A personal commitment on gender equality from Tasmania’s top public servant has proven to be the state service’s hottest topic of 2015.
The head of the Tasmanian state service refuses to join male-dominated conference panels or boards of directors, and wants women to tell him what else he can do to promote gender equality as a public service leader.
That message from Tasmanian Department of Premier and Cabinet secretary Greg Johannes via an all-staff memo in August lit up the department’s internal message tracking like none other this year.
In the message that quickly spread beyond just the DPAC staff it was sent to, Johannes wrote:
“I know I need to walk the talk, so I’ve decided that I won’t be joining any new voluntary boards, or participating on any panels or at any conferences, unless there’s appropriate gender representation in the line-up.
“I’ve let my office know that when someone approaches them asking about my availability, they can tell them that if they don’t have women properly represented then I either won’t attend, or I will go along and present but the first topic I’ll speak about is gender equality.”
The Tasmanian government made its own promise earlier this year too. Government boards and committees will have at least 50% female representation by 2020, state minister for women Jacquie Petrusma announced in July.
It’s the personal pledges of sought-after male panel speakers and board members like Johannes that may have the most wide ranging impact though.
Conferences that fail to include a significant number of women with expertise either overall or in particular sessions are all too common, and often shamed on Twitter with the hashtag #manel.
A mathematician — a man, as it happens — recently looked at the probability that a very male-dominated expert panel at a maths conference happened by chance. It was nearly impossible. Meanwhile, a handy online tool allows one to plug different figures into the following problem: “How many [men/women] would you expect in a random selection of [number] people, assuming they constitute [percentage] of available speakers?”
“… there’s a problem in workplaces like ours where 70% of our employees are women, but 70% of our senior managers are men.”

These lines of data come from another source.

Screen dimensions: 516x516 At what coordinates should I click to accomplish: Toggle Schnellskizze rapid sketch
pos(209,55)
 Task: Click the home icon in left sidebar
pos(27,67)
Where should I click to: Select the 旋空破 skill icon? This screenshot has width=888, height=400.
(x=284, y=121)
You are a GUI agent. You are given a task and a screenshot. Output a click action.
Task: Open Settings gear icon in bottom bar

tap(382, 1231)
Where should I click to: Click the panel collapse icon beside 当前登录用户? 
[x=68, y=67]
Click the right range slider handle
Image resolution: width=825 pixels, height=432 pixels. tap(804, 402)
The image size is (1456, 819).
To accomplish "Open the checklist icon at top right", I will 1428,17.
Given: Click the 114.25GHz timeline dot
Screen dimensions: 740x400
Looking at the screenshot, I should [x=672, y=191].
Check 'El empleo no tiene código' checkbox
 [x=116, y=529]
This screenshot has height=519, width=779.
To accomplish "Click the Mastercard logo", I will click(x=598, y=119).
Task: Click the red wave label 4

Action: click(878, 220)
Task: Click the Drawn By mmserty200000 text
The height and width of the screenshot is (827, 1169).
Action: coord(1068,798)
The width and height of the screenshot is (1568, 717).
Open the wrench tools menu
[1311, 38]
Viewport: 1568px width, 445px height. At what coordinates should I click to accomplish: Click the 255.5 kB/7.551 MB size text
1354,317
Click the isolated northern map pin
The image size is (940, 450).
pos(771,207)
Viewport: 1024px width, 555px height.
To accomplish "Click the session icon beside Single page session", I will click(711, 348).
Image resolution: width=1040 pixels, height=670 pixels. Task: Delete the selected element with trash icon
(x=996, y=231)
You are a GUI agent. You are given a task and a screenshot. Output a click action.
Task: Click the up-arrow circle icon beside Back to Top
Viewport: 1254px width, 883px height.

In the August message, Johannes also reported the appointment of communities, sport and recreation director Kate Kent to his executive team, which has a balance of men and women.
“These are baby steps, but they are steps in the right direction,” he wrote, explaining he redoubled his commitment to promoting gender equality in the Tasmanian government workforce after meeting sex discrimination commissioner Elizabeth Broderick. He endorsed Broderick’s key message that “there’s a problem in workplaces like ours where 70% of our employees are women, but 70% of our senior managers are men.”
Other public services in Australia have similar demographics, with a higher level of female participation in lower ranks and the reverse at the more senior end.
Johannes also took from Broderick that leaders like himself “need to listen and learn before they start leading in new directions on gender equality” and announced he would try to do so.
He invited women who work at DPAC to tell him about “cultural, organisational and any other barriers they see” that make it harder for women to reach senior leadership positions:
“My office door is almost always open and I always answer my emails. That’s a start. Over the next few months though, when you see me walking around the corridors, I want you to grab me and tell me your views.
“Let me know what changes you think we can make to advance gender equality and to allow more of our women to gain senior leadership roles.
“If you don’t want to approach me then grab a member of the Executive, because I’ve also asked them to start talking with their people about what we can do at a whole of department level.”
Johannes told The Mandarin his weekly missive was usually well-read but this particular post was a hot story among his staff, with 350 hits in only four days on the DPAC internal system.
“I’ve since spoken about the issue of gender equality at a number of gatherings of groups of both senior and middle-ranking state servants,” he added.
Tasmania’s top mandarin says it’s tempting for people in his position to fall back on staff surveys that show high levels of satisfaction and assume that barriers to women getting into senior roles are a problem that affects other organisations.
“Responsibility for change rests with us, not with victims, and it starts with embracing gender equality.”
“But I know that’s not the case,” he told his staff, relaying another pivotal event when a staff member let him know about her experience of family violence:
“… she had felt the way we worked hadn’t allowed her to raise the issue and ask for the help she needed. That’s unacceptable.”
Johannes was also influenced by Australian of the Year Rosie Batty, who convinced him that family violence and inequality are linked through the attitudes of men:
“The attitudes of men toward women and the way many of us behave are overwhelmingly the cause of family violence in our community. Responsibility for change rests with us, not with victims, and it starts with embracing gender equality.”